ScamLens
Crypto Exchange Check

Fake exchanges are usually easier to spot from the money flow than from the marketing copy

Many fake exchanges imitate well-known brands, push users toward fake apps, and route deposits through specific wallets or OTC instructions. The problems usually show up when withdrawals are attempted.

Quick Answer

Quick answer: if the exchange uses unusually private funding paths, handles support only in chat apps, or keeps demanding money before withdrawals, do not continue using it.

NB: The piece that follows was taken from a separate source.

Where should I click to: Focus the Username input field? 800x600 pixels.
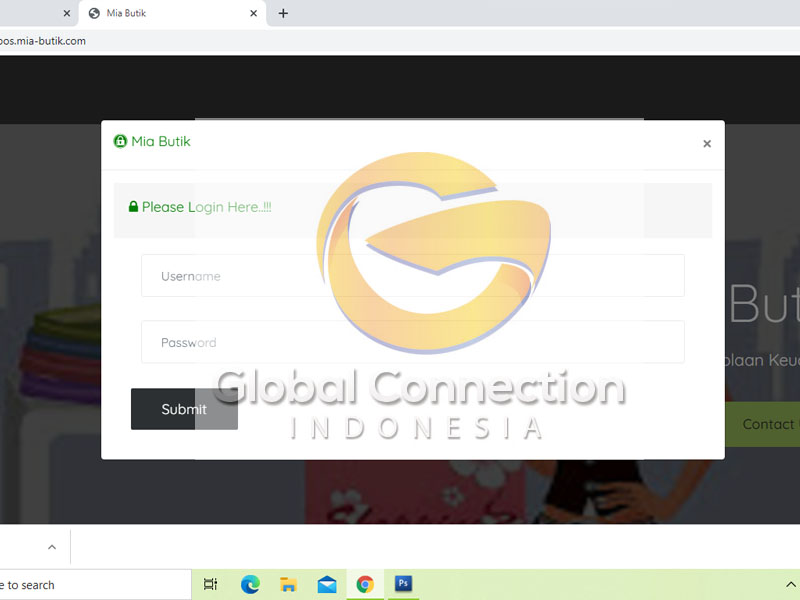(412, 276)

The domain looks similar to a known exchange but is not the official primary domain
You are told to send money to a personal wallet, support wallet, or OTC intermediary address
Support only handles funding or withdrawals through Telegram, Discord, or WhatsApp chats

High-Priority Red Flags

  • The domain looks similar to a known exchange but is not the official primary domain
  • You are told to send money to a personal wallet, support wallet, or OTC intermediary address
  • Support only handles funding or withdrawals through Telegram, Discord, or WhatsApp chats
  • When an account is “frozen,” the only offered solution is another payment

If You Already Paid or Shared Details

  • Record deposit addresses, transaction hashes, support handles, app links, and the domain immediately
  • Do not send more money for “unfreezing,” KYC upgrades, or compliance release fees
  • Move the website, wallets, and claimed company into the ScamLens checking and reporting paths

Suggested Verification Sequence

Breaking the decision into site, company, and payment-path checks is more reliable than judging by homepage copy alone.

Verify the domain and brand first

Check whether this is the official domain, whether it was reached through a private chat, and whether it resembles a known exchange too closely.

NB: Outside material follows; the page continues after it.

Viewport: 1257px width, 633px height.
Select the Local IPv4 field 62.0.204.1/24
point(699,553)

Review the deposit and withdrawal path next

Legitimate exchanges tend to use standardized funding and support flows, not ad hoc chats and personal-wallet instructions.

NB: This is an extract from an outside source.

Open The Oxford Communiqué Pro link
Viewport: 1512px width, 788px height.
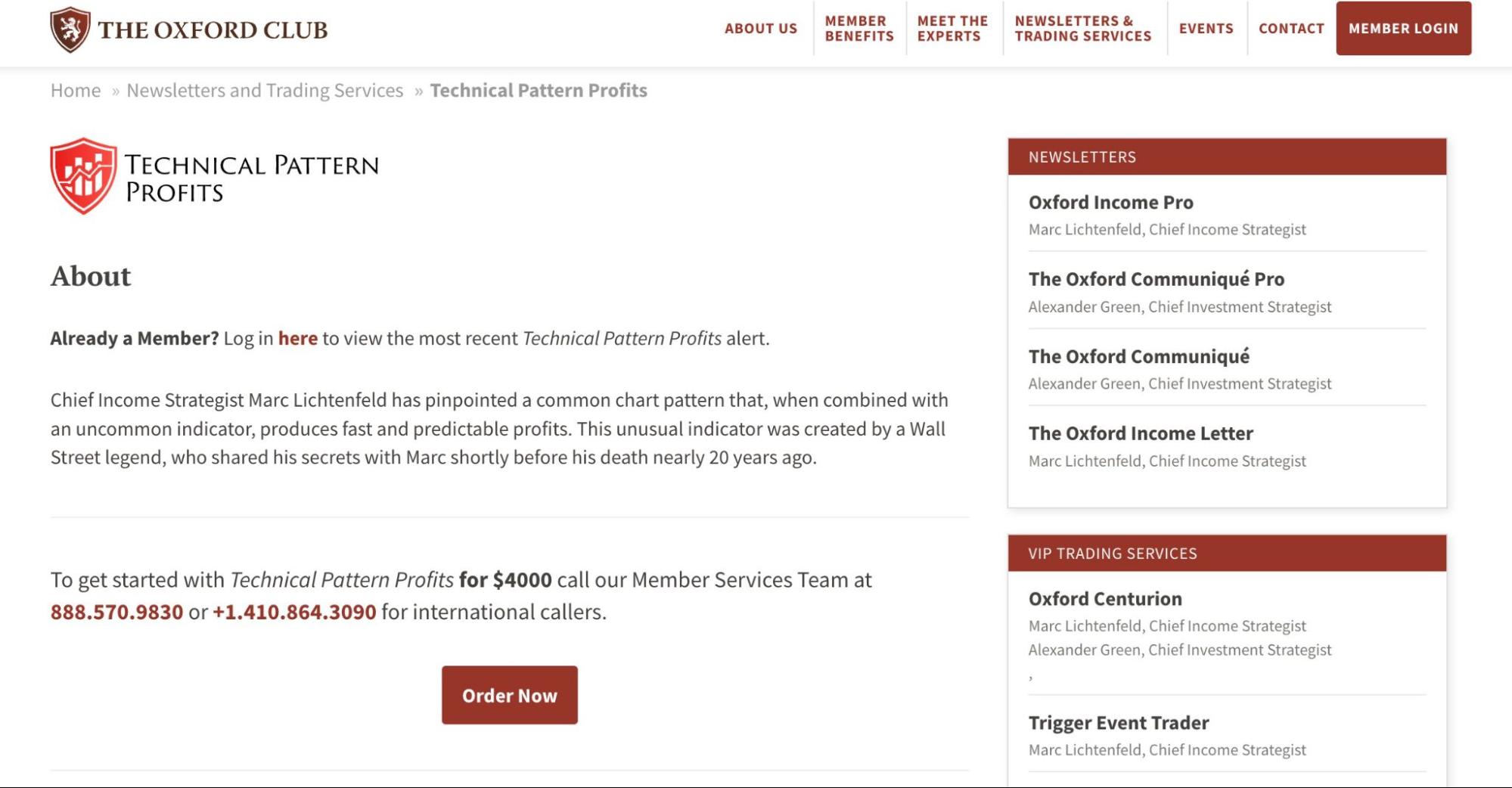[1156, 279]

Then inspect the company and public reputation

Use a company investigation and user evidence to see whether the operation looks real and sustainable.

Frequently Asked Questions

What is the clearest difference between a fake and a real exchange?
The money flow is often the clearest clue. Fake exchanges usually make deposits easy and withdrawals progressively harder.
Can I judge safety from app-store screenshots alone?
No. You still need to check the domain, wallet paths, support behavior, and company background.
A friend or mentor recommended the exchange. Does that make it safer?
No. Scam networks often rely on referrals, groups, and authority figures to build false trust.